Optimization of protocols for immunohistochemical assessment of enteric nervous system in formalin fixed human tissue.

Gastrointestinal (GI) motility is regulated in a large part by the cells of the enteric nervous system (ENS), suggesting that ENS dysfunctions either associate with, or drive GI dysmotility in patients. However, except for select diseases such as Hirschsprung's Disease or Achalasia that show a significant loss of all neurons or a subset of neurons, our understanding of human ENS histopathology is extremely limited. Recent endoscopic advances allow biopsying patient's full thickness gut tissues, which makes capturing ENS tissues simpler than biopsying other neuronal tissues, such as the brain. Yet, our understanding of ENS aberrations observed in GI dysmotility patients lags behind our understanding of central nervous system aberrations observed in patients with neurological disease. Paucity of optimized methods for histopathological assessment of ENS in pathological specimens represent an important bottleneck in ascertaining how the ENS is altered in diverse GI dysmotility conditions. While recent studies have interrogated ENS structure in surgically resected whole mount human gut, most pathological specimens are banked as formalin fixed paraffin embedded (FFPE) tissue blocks - suggesting that methods to interrogate ENS in FFPE tissue blocks would provide the biggest impetus for ENS histopathology in a clinical setting.
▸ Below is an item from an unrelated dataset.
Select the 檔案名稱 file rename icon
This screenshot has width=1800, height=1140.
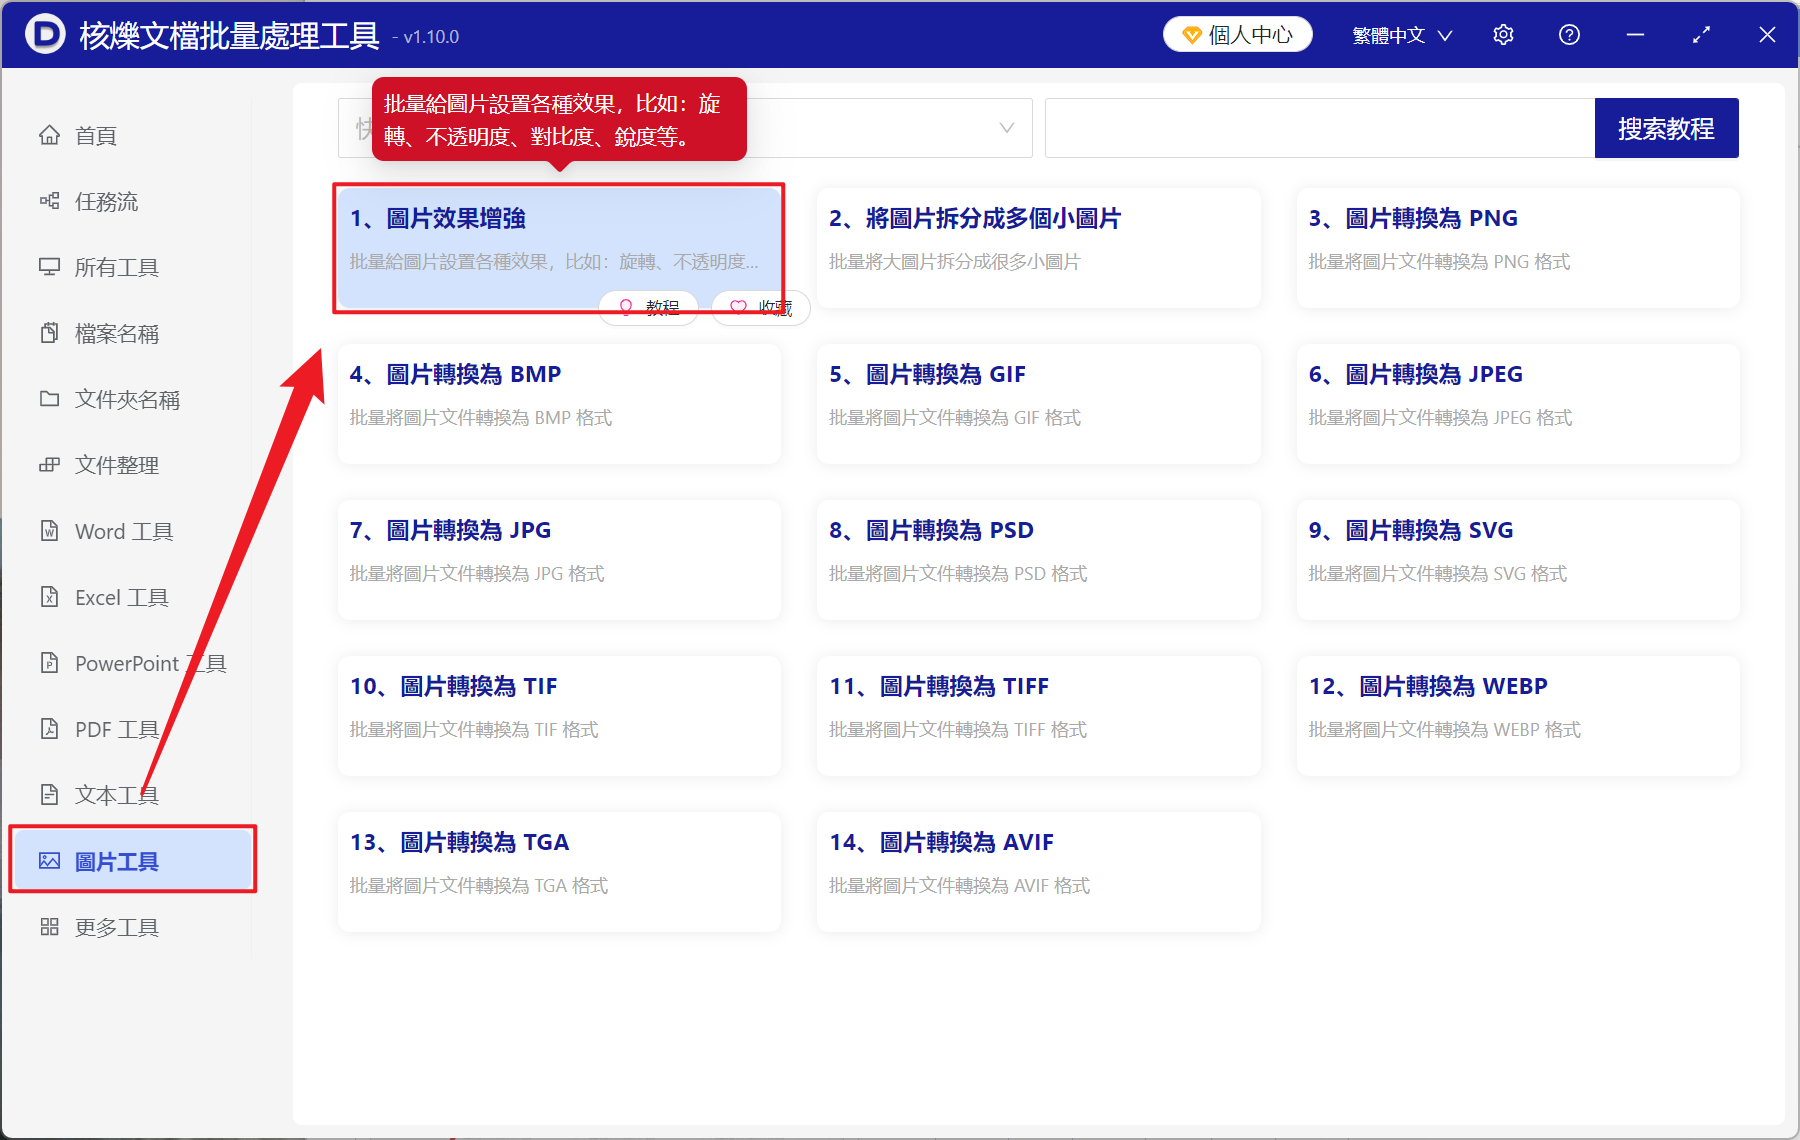(50, 333)
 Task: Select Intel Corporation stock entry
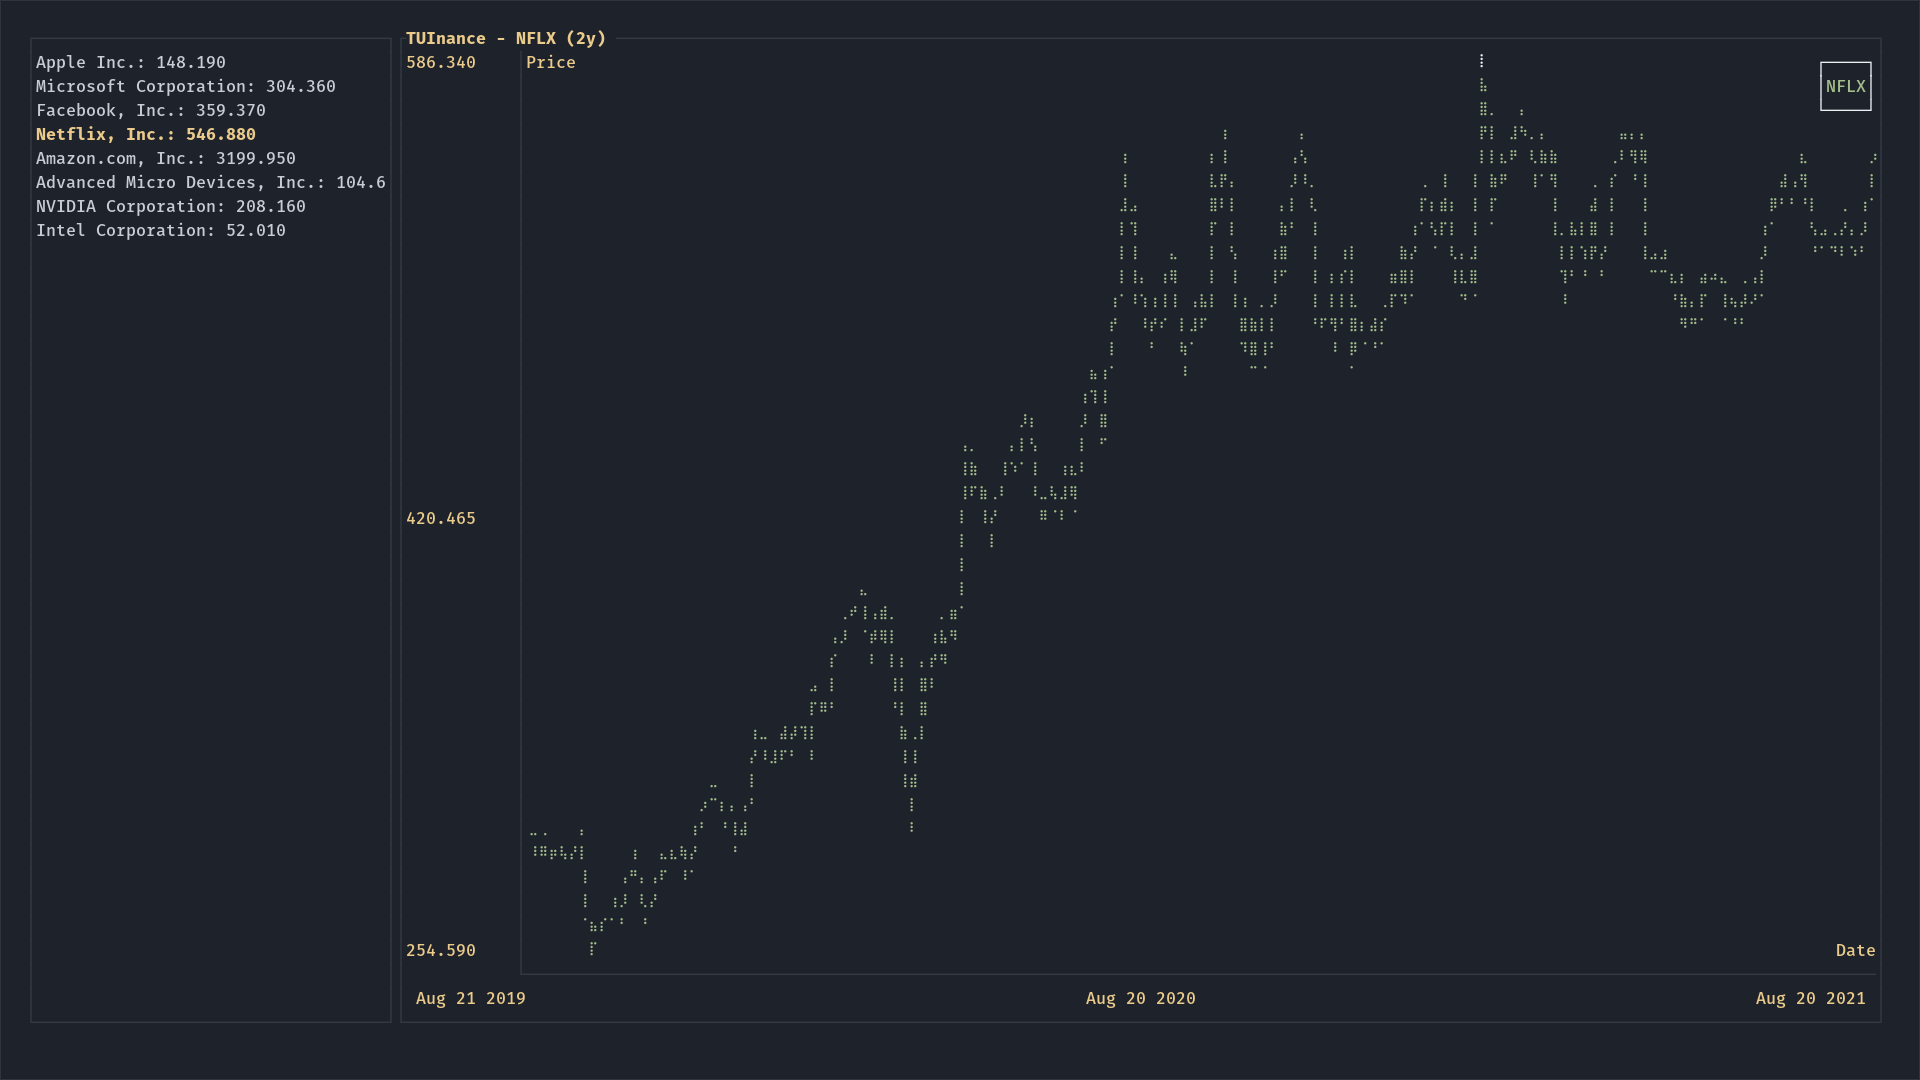(161, 230)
In this report, we present optimized methods for immunohistochemical interrogation of the human ENS tissue on the basis of >25 important protein markers that include proteins expressed by all neurons, subset of neurons, hormones, and neurotransmitter receptors. This report provides a resource which will help pathologists and investigators assess ENS aberrations in patients with various GI dysmotility conditions.